Organizations that use Microsoft Corp.’s Windows software were scrambling last week to patch vulnerable systems after the company sent word of three more critical Windows software vulnerabilities.
Marathon patching sessions, antivirus updates and expressions of frustration with the Redmond, Wash. software maker were the norm, as systems administrators rushed to protect themselves from any other Blaster-style worm that may appear and exploit the new security holes.
The critical holes were found in an interface to a Windows component called the RPCSS service and affected almost every version of Windows. The RPCSS service processes messages using the RPC (Remote Procedure Call) protocol, which software programs running on different machines use to communicate, according to Microsoft Security Bulletin MS03-039. (See http://www.microsoft.com/technet/treeview/default.asp?url=/technet/security/bulletin/MS03-039.asp.)
That made the latest bulletin similar to another recent RPC vulnerability, MS03-026, which was later used by the W32.Blaster and W32.Welchia worms to infect computers worldwide.
For that reason and others, companies affected by the new vulnerabilities wasted no time in mobilizing staff to patch their Windows systems.
IT staff at the Maryland Department of the Environment immediately began deploying patches to affected servers and user workstations. The department manages about 1,200 machines in total, with Windows on almost 100 per cent of the workstations and many of its servers, according to Hank Torrance, lead networks specialist at the Department.
Unlike their colleagues in the state’s Motor Vehicle Administration who had to contend with a massive Blaster outbreak, staff at the Department of Environment successfully applied the earlier Microsoft RPC patch, MS03-026, in July and were spared Blaster’s wrath, Torrance said.

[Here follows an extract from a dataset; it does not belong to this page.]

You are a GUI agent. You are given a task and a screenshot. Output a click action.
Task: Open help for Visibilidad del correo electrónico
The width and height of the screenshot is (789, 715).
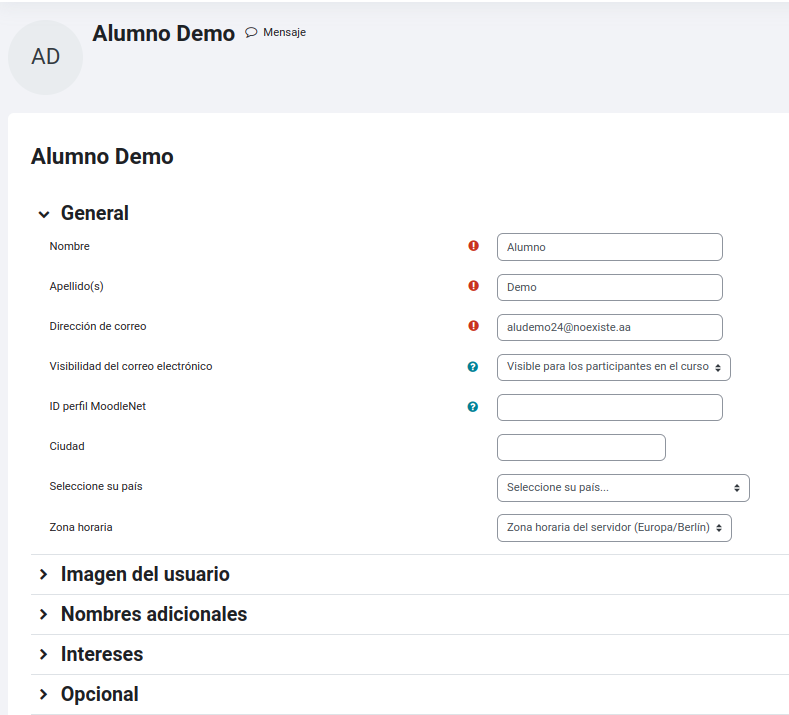pyautogui.click(x=472, y=367)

The department is using the same approach with the latest vulnerabilities: relying on the built-in Windows Update feature to patch desktops and Novell Inc.’s ZENworks configuration management tool to push the patch out to affected Windows servers, he said.
The Blaster worm had a profound effect on the way that technical staff at Young Electric Sign Co. (YESCO) reacted to Microsoft’s announcement.
The Salt Lake City maker of custom signs and electric displays spent five days in August digging out from the Welchia (or “Nachi”) worm, a Blaster derivative, which infected around 50 of the company’s 650 host machines and shut down operations in two branch offices, according to Bret Anderson, network manager at YESCO.
In the past the company’s reaction to patches, including the last major RPC patch, was relaxed, he said.
“You know, Microsoft comes out with patches once a week. So we’d say ‘maybe I’ll get to it this week, maybe next week,'” Anderson said.
Generally, staff was prompt in patching servers, according to Anderson.
“But clients? Whatever,” he said.
This time around, Anderson summoned the other network administrators immediately upon learning of the new RPC holes and called for an all-out effort to get affected systems patched, he said.
“I told them ‘I guess we’re gonna have a late night. Get patching’,” Anderson said.
Anderson also modified YESCO’s routers to block RPC and UDP (User Datagram Protocol) traffic, just to be sure, he said.
To prevent infection from worms and viruses that might use the new vulnerabilities, YESCO uses antivirus software from Sophos PLC on the desktop and at the Web gateway, he said.
The University of Florida in Gainesville also learned valuable lessons from the last round of RPC worms, according to Network Security Engineer Jordan Wiens.
After fighting infections from both Blaster and Welchia that originated from a pool of “random users” who connected to the university intranet through dial-up and wireless network connections, IT staff at the university deployed a range of home-grown technology to cut short future infections.
With links to the university’s intrusion detection system (IDS), the new tools will automatically disconnect users from the intranet once outbound worm attack traffic is spotted, Wiens said.
Infected users are presented with pop-up messages with links to University resources for cleaning infected machines and obtaining the appropriate Microsoft patch, he said.
In the meantime, IT administrators across campus are scanning for vulnerable machines and using e-mail notification to get staff and students to patch their systems, he said.
While touting their increased vigilance, system administrators also expressed frustration with the frequency of critical software patches from Microsoft.
“I hate to say anything about Microsoft, but with all these vulnerabilities, they’re keeping us busy patching,” Torrance said.
“It’s just ridiculous,” YESCO’s Anderson said. “It takes up too much time. We’re kind of understaffed anyway for the number of users we support and (patching) is not what we had planned to do today, tomorrow or over the weekend.”
The frequent patches have Anderson looking more closely at using the Linux operating system on the desktop, he said.
The prompt reaction is probably the result of network administrators getting questioned about Blaster outbreaks and unpatched systems in August, according to James Foster, director of research and development at security company Foundstone Inc.
Despite fears about software patches breaking valuable systems, companies large and small should be looking into patch management and automatic software update features to quickly disseminate fixes, especially during the summer, when virus writing activity peaks, he said.
“The risk of breaking your systems is still smaller than the risk of not patching for a vulnerability such as this,” Foster said.